**Assignment:** For the material that follows, list every line containing the word "agent".

*-*-*

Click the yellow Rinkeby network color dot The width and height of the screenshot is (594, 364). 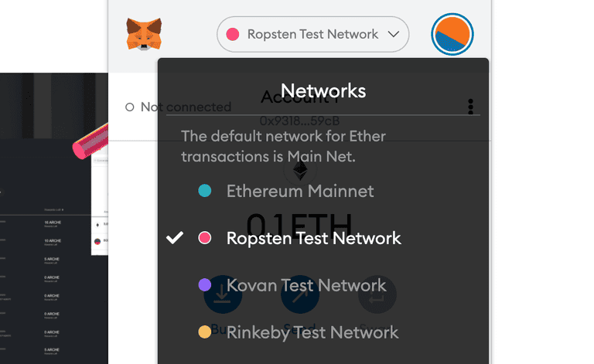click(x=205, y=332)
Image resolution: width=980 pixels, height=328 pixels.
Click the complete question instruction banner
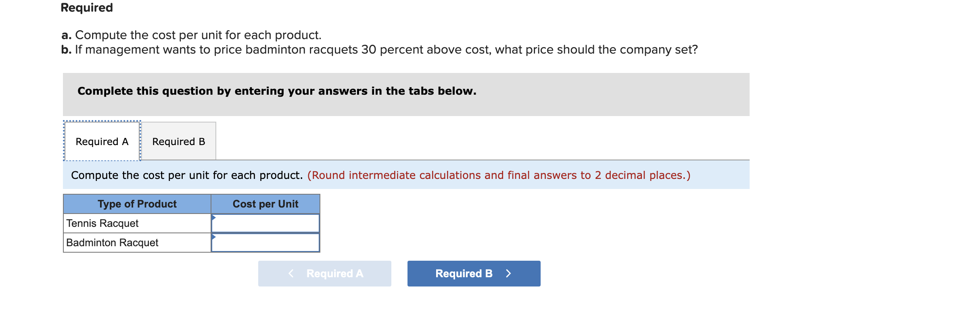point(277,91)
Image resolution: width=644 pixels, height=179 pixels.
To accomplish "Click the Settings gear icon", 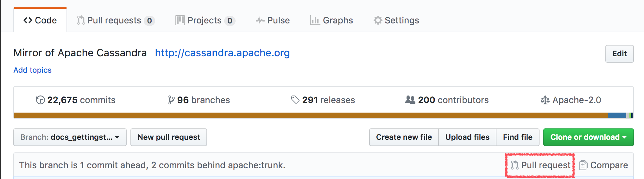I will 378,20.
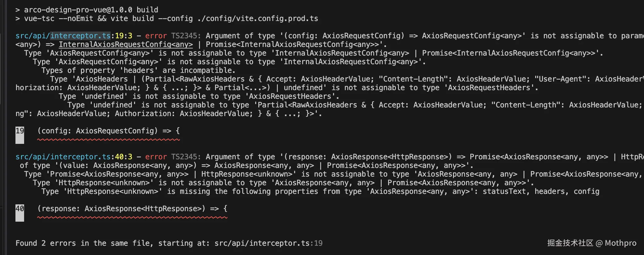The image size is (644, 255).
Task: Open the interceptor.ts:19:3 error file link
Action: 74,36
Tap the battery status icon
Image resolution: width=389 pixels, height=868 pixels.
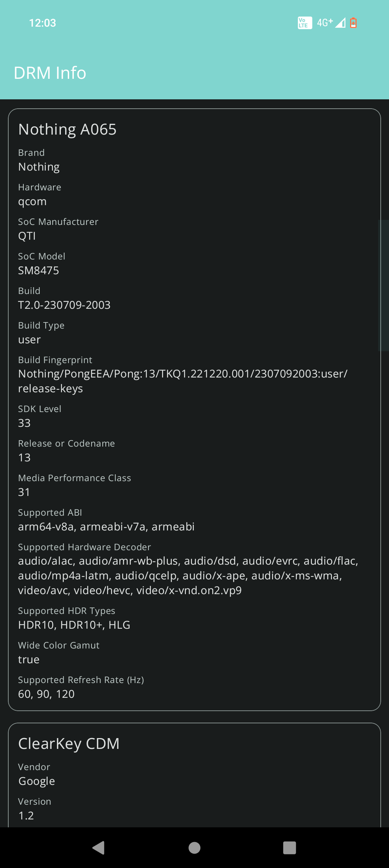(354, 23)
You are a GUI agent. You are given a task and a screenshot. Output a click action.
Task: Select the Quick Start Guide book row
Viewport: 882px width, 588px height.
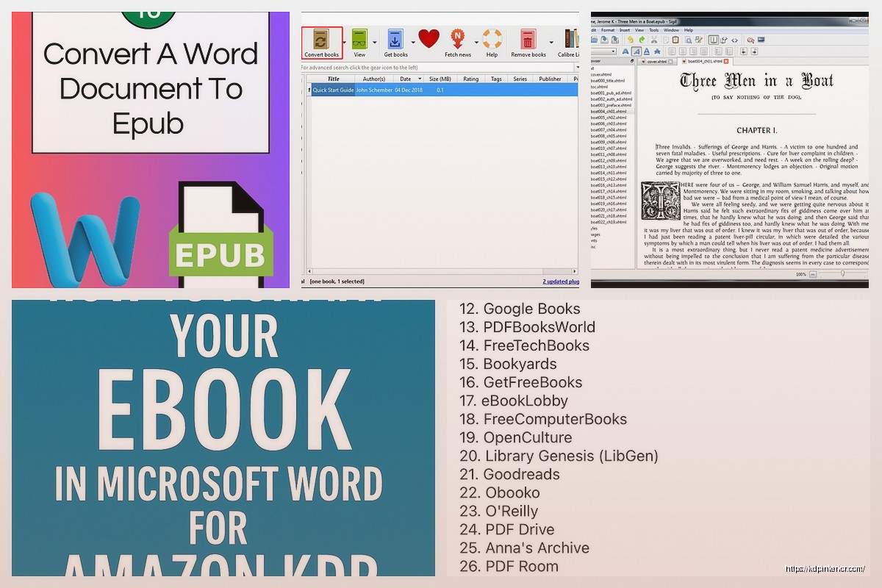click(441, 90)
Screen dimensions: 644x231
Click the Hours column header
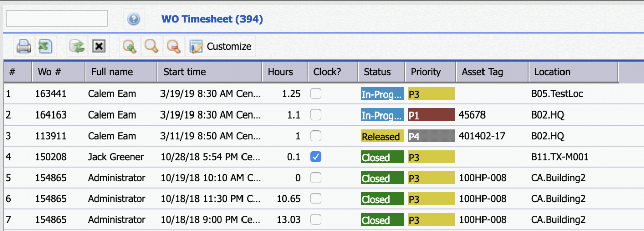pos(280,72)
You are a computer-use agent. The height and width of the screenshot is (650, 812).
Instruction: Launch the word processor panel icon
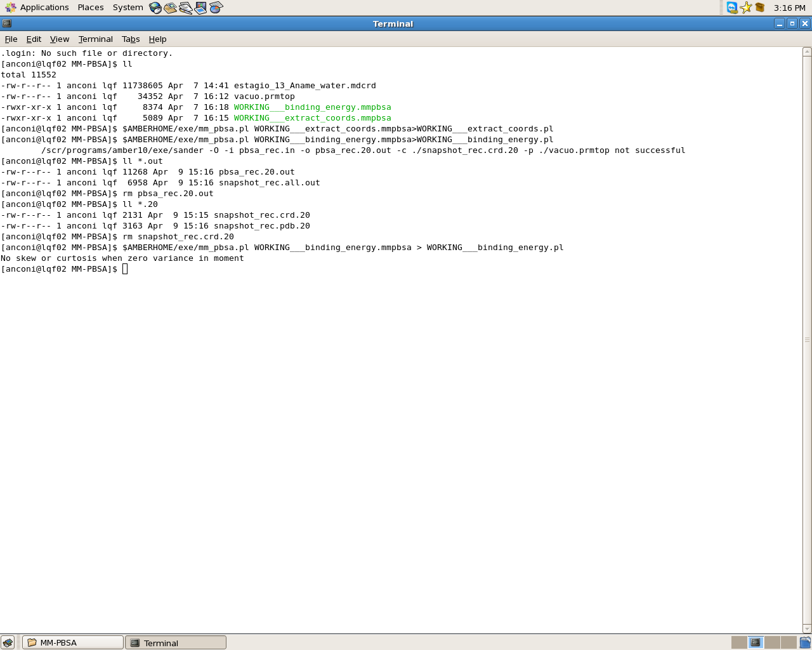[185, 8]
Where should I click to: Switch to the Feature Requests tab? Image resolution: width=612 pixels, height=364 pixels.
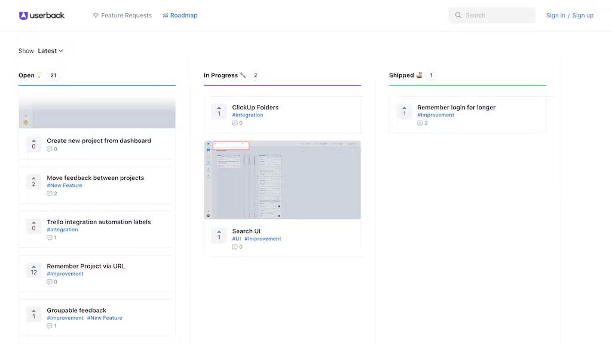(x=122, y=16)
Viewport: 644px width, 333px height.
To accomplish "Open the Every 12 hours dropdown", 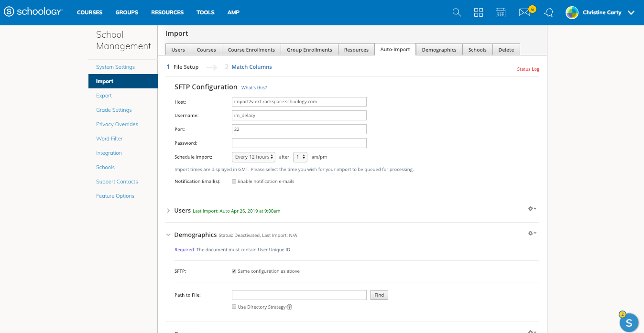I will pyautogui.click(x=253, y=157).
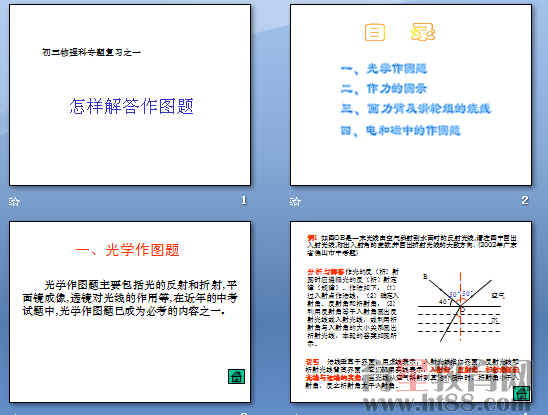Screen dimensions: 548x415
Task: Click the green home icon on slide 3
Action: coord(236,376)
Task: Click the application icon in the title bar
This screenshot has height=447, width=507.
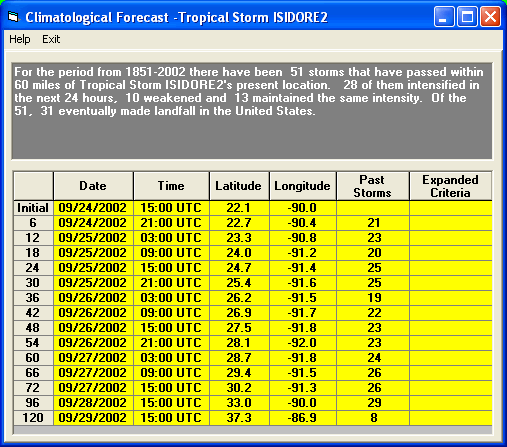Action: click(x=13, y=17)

*-*-*

**Expected answer:**
You are a GUI agent. You are given a task and a screenshot. Output a click action.
You are a computer-use agent. The height and width of the screenshot is (650, 812).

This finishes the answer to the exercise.